7 July 1976. Forty years ago. It was the year of the bicentennial of the United States. A flotilla of tall ships paraded in New York City harbor. And I entered West Point for Beast, probably the most psychologically and physically grueling voluntary seven week of my life. But I and the other 1500 new cadets chose to be there. We could leave if we wanted. I seem to recall we were reminded of our decision on a regular basis by the upper class cadets who led our training and suggested maybe we should resign.
The orientation experience to the United States Military Academy and the Army deserves the name Beast Barracks. New cadets try to figure things out without standing out. Between psychological intensity and grueling schedule, it’s a memorable time. So, you would think that I’d remember more about what went on. My list seems to only include highlights, although the high part makes it sound more positive than I recall, even this many years later.
Some of our “summer camp” activities included physical training (PT), which always included a run and sometimes required carrying rifles. We did PT in combat boots, which made workouts harder and contributed to bonus shin splints for many. The rifle adds more weight, but it was the carrying part that made the runs more difficult, and not just the extra time spent drawing weapons in the arms room. We were evaluated: posture, pull ups or flexed arm hang, and how well we swam. There were ski slope hikes, which generated blisters and were usually a precursor for field training. Overnight bivouacs, learn to shoot a rifle and throw hand grenade, and the gas chamber. Getting issued and fitted for uniforms and learning how to wear them . Haircuts. Learning to shine shoes and boots. Memorizing Plebe “poop”. More haircuts. Inspections. Bayonet drills. Drill and ceremony. You’ll notice the absence of arts and crafts opportunities, but at some point, new cadets could go to the chapels on Wednesday nights for an ice cream social.

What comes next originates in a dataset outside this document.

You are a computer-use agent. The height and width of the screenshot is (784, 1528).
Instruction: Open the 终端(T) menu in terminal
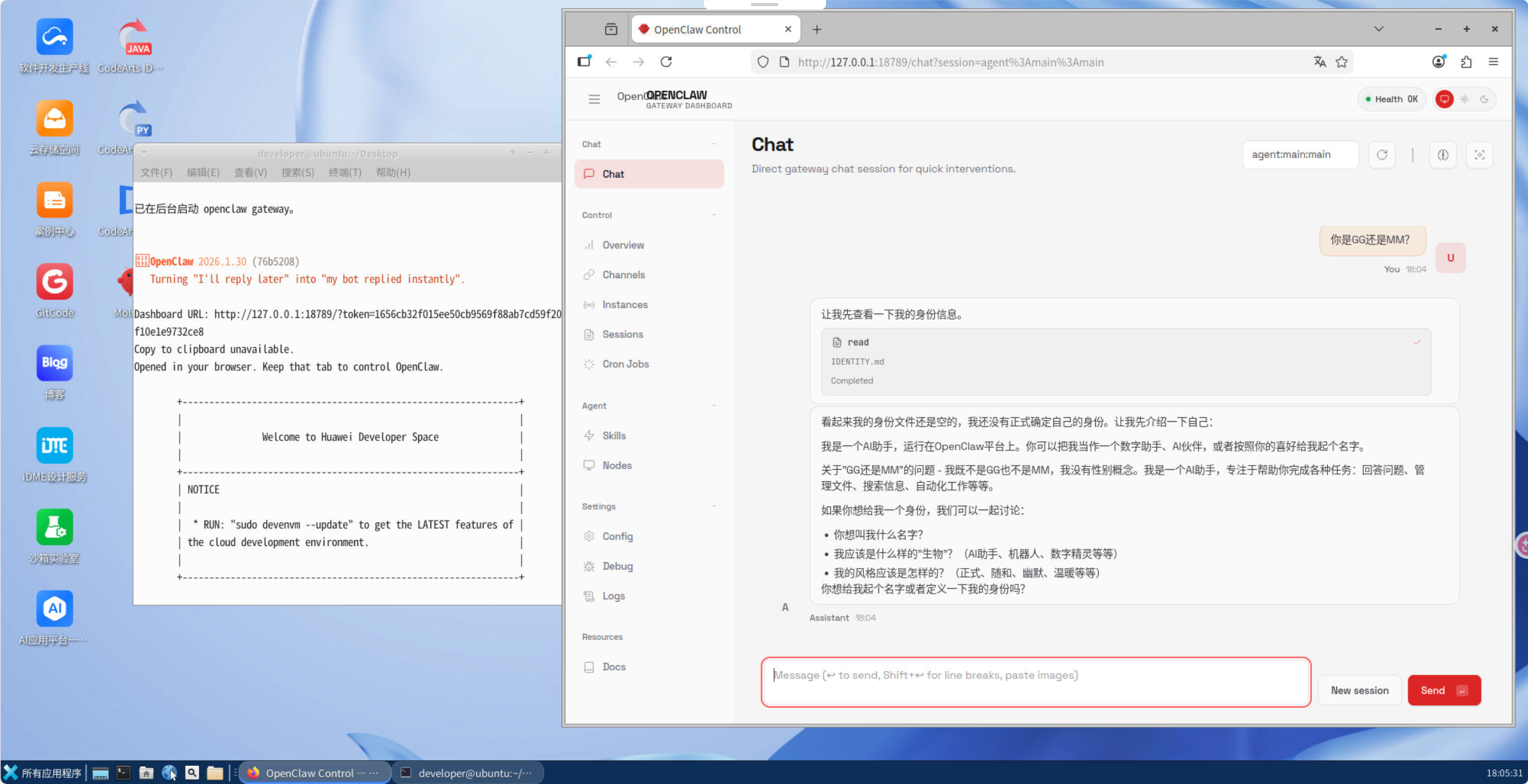click(345, 173)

New cadet decision making was limited to stay or go. Someone else figured out intricacies of the training schedule: where we need to be, what we need to be doing and what we should wear (wearing the wrong uniform brought me two disciplinary tours, so I remember that part). New cadets tried to follow orders. And Beast Barracks was only the beginning. A 15 (?) mile hike back from Lake Frederick introduced us the Corps of Cadets who were in really bad moods due to reporting back from leave, the “real” Army or anywhere but West Point. From our vantage point of completing Beast and making it to Reorganization Week, we still had plebe year to survive. And as Colonel Kirby showed us on a slide, we had made minuscule progress out of four long years to graduation.
This year, I am spending seven weeks in summer school–also voluntary and grueling, but tough in a different way. Class meeting times represent the “big rocks” in my schedule. Everything else must fit around those. But I won’t succeed unless I follow the syllabus, read the readings and write the papers. Almost like 40 years ago; except now I can have ice cream any time I want.
Happy Anniversary to my West Point classmates!